I just thought of this little trick this morning, although I'm sure I'm not the first.  I faced off an old auto engine valve I've had in the extra-parts bin for some time.  By chucking up the valve stem in the tailstock the face becomes a good reference for squaring up stock in the headstock chuck.  

Position the valve face where you want it, then press the face of the stock against the valve face while you tighten up the jaws.

Works pretty good!







Chuck


----------



## John (Dec 1, 2007)

Hey! That is a neat idea. 
I have tried somthing similar using a live centre in the tailstock, but you really need a small hole in centre of the piece you are chucking - (which is not always easy or desirable to provide)-and it doesn't get the piece square anyway. 

John


----------



## wareagle (Dec 1, 2007)

So which works better, a Ford, Dodge, or Chevy valve?  

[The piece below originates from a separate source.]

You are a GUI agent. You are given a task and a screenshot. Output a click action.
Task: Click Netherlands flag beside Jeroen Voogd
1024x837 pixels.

Kidding aside, that is a very nice trick. Thanks for sharing that!!


----------



## cfellows (Dec 1, 2007)

The diameter of the valve is close to 1.5". It's probably an old truck or tractor engine valve.

Chuck


----------



## kellswaterri (Dec 1, 2007)

Excellent idea Chuck... just as long as the Tailstock is square to the head stock 
All the best,
        John.


----------



## greenie (Dec 7, 2007)

Here's another way of doing it, small washers and the like are a snap to true up, if you are required to take another light facing cut.

First photo is of the roller set in the toolpost, next photo is it being used in anger.







regards  greenie


----------



## Lew Hartswick (Dec 7, 2007)

Whats the matter with using the end of the ram? If it isn't too big for the part.
  ...lew...


----------



## greenie (Dec 7, 2007)

"Whats the matter with using the end of the ram? If it isn't too big for the part."

Yes, you can do that, but if you want it to run dead nuts true, then use the roller method, You put the part in the jaws and then gently push the part dead true, " whilst it is spinning".

Real easy and no clocking with a dial and no marking the surface either. Knock one together and try it, you'll grab for it all the time after you have used one.

regards greenie


----------



## Bogstandard (Dec 8, 2007)

Please gents, no arguments.
We are here to show how WE do it, NOT to question WHY someone does it THEIR way.

What would the world be like if we all did everything the same way.

I personally, if putting an already trued face into the chuck, would use parallels off the miller, and tap the job onto them, then before starting make sure they are removed. But that is just my way.

John


----------



## greenie (Dec 8, 2007)

No argument as far as I'm concerned, there's a lot of different ways of achieving the same objective, all ideas are welcome, please keep them coming, I'm willing to give any good idea a go.

That's the way everyone learns, isn't it?. :-\

regards greenie


----------